A settembre il processo agli ’ndranghetisti coinvolti nel fatto di sangue che nel 1975 ha visto come autore pure il ticinese Libero Ballinari
Il giudice delle udienze preliminari del Tribunale di Milano Angela Minerva ha rinviato a giudizio Giuseppe Morabito, Demetrio Latella, Giuseppe Calabrò e Antonio Talia, accusati di concorso in sequestro di persona e omicidio volontario aggravato dalla crudeltà. Quello di Cristina Mazzotti, la 18enne studentessa milanese rapita il 1° luglio 1975, a pochi metri dalla casa di Eupilio, sopra Erba, e uccisa dai carcerieri tra i quali il ticinese Libero Ballinari: la prima donna a essere rapita dall'Anonima sequestri calabrese nel Nord Italia.
Il processo si aprirà il prossimo 25 settembre davanti ai giudici della Corte d'Assise di Como. La gup milanese ha accolto la richiesta di rinvio a giudizio del pm Stefano Civardi, della Direzione distrettuale antimafia di Milano, che rappresenterà l'accusa nel processo che sarà celebrato in Tribunale a Como. Il corpo della giovane studentessa era stato trovato la sera del 1° settembre 1975 nella discarica di Galliate, in provincia di Novara, a seguito della confessione di Libero Ballinari, contrabbandiere ticinese, uno dei carcerieri della 18enne, che in una banca di Ponte Tresa aveva depositato 56 milioni di lire. Soldi provenienti dal riscatto di un miliardo e 50 milioni di lire pagato da Helios Mazzotti per la liberazione della figlia. Ballinari, messo alle strette dal delegato di polizia di Lugano Gualtiero Medici, aveva raccontato che il corpo di Cristina era stato sepolto nella discarica a Galliate sotto una carrozzina. Un racconto supportato da un disegno della discarica di Galliate. Libero Ballinari e il gestore della banca di Ponte Tresa sono stati condannati a Lugano. Gli imputati del processo bis sono accusati di essere gli autori materiali, dietro un compenso di 50 milioni di lire, del rapimento di Cristina Mazzotti. Fra loro il boss di ’ndrangheta Giuseppe Morabito, 79enne, residente a Tradate, che assieme ad altri capi clan nel frattempo deceduti è accusato anche di essere l'organizzatore del rapimento della studentessa.

## Dati forniti
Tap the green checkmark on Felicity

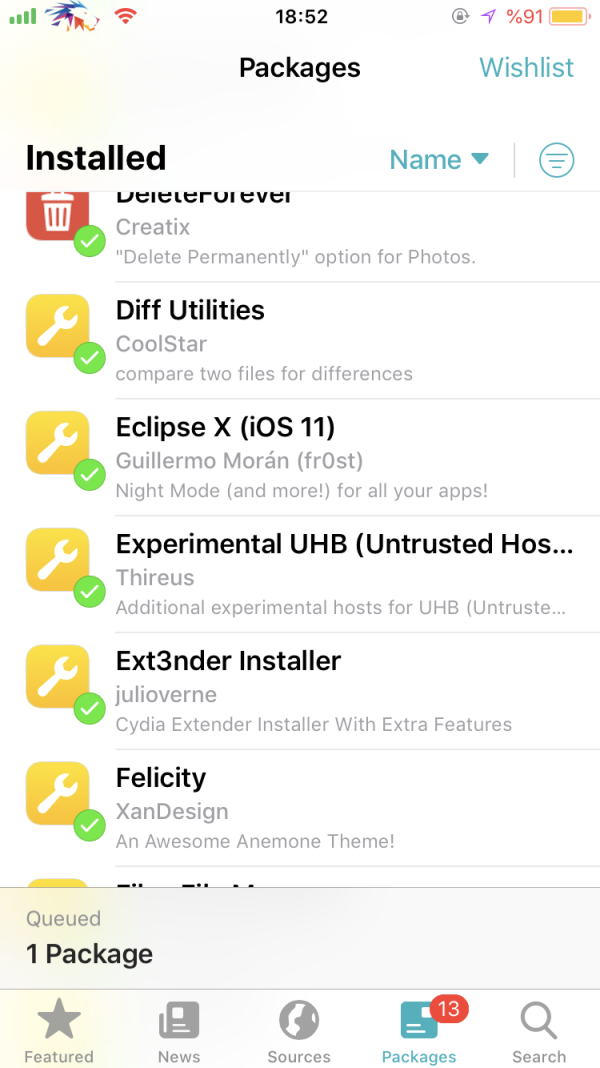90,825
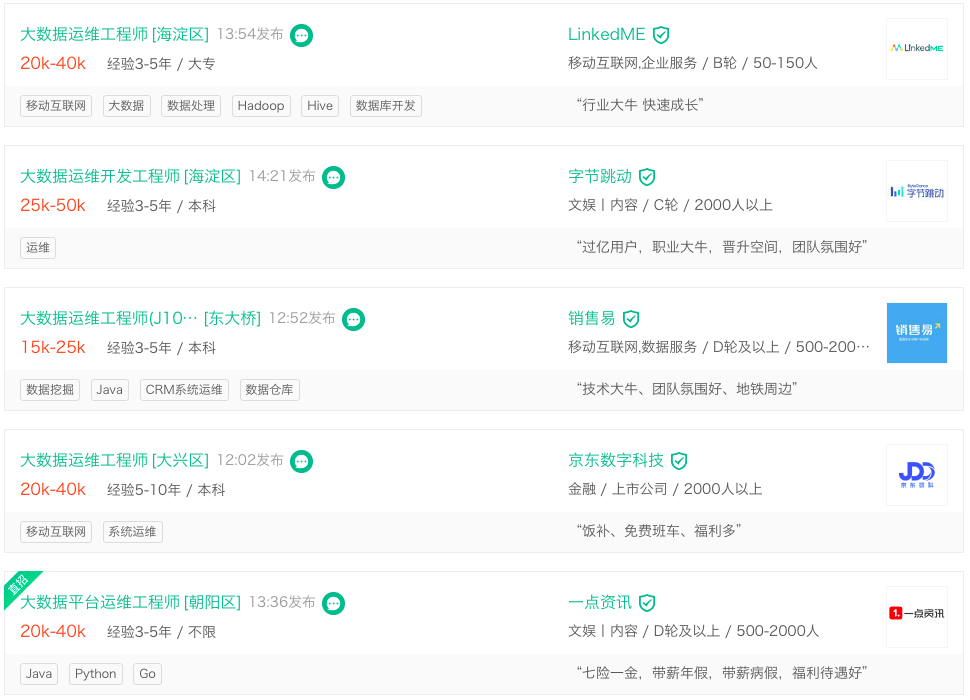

## Istruzioni
1. Trascrivi senza modifiche il brano del testo sul sequestro di Cristina Mazzotti che inizia con le parole contenenti "A settembre il" e termina con "nel Nord Italia.".
2. Secondo il testo sul sequestro di Cristina Mazzotti, in quale luogo è stato ritrovato il corpo della ragazza?
3. Scrivi il seguito del testo sul sequestro di Cristina Mazzotti, riprendendo dopo la sua ultima frase.
Le righe riportate sopra sono materiale a sé stante e non dipendono dal testo.

## Risposte fornite
1.
A settembre il processo agli ’ndranghetisti coinvolti nel fatto di sangue che nel 1975 ha visto come autore pure il ticinese Libero Ballinari
Il giudice delle udienze preliminari del Tribunale di Milano Angela Minerva ha rinviato a giudizio Giuseppe Morabito, Demetrio Latella, Giuseppe Calabrò e Antonio Talia, accusati di concorso in sequestro di persona e omicidio volontario aggravato dalla crudeltà. Quello di Cristina Mazzotti, la 18enne studentessa milanese rapita il 1° luglio 1975, a pochi metri dalla casa di Eupilio, sopra Erba, e uccisa dai carcerieri tra i quali il ticinese Libero Ballinari: la prima donna a essere rapita dall'Anonima sequestri calabrese nel Nord Italia.

2. Nella discarica di Galliate, in provincia di Novara.

3.
Gli attuali imputati sono legati alla criminalità organizzata – radicata nel Comasco e nel Varesotto negli anni 80 – che ha messo a segno numerosi sequestri di persona fra cui quello del giovanissimo ticinese Renzo Nespoli, rapito il 15 gennaio 1977 nel maneggio di Grandate, alla periferia di Como. Gli autori del sequestro, tre calabresi legati alla ’ndrangheta, identificati sono stati condannati a complessivi 90 anni di carcere. Al nuovo processo si è arrivati grazie a un’impronta digitale sull'automobile nella quale si trovava Cristina Mazzotti – assieme a un amico e a un’amica stava tornando a casa dopo aver festeggiato il compleanno in un bar di Erba – che consentì nel 2007 di risalire a Latella, che ha sempre ammesso le proprie responsabilità chiamando in causa Calabrò e Talia.
La posizione del terzetto nel giugno 2012 era stata archiviata dai giudici di Milano nel presupposto giuridico che, oltre al prescritto sequestro di persona, anche l’omicidio volontario aggravato sarebbe stato prescritto. Le indagini sul rapimento della studentessa sono state riaperte all’inizio dello scorso anno, sulla base di una sentenza delle sezioni riunite della Corte di Cassazione che ha stabilito che non c’è prescrizione per l’omicidio volontario aggravato. “La ricerca della verità e della giustizia non si prescrivono mai in un Paese civile”, ha commentato all'Agi l'avvocato Fabio Repici che, assieme al collega Ettore Zanoni, assiste Vittorio e Marina Mazzotti, i fratelli di Cristina che si sono costituiti parte civile. L'inchiesta è stata riavviata nel 2020 dalla Dda milanese grazie al libro “I soldi della P2”, scritto dall'avvocato Repici assieme ad Antonella Beccaria e il giudice Mario Vaudano.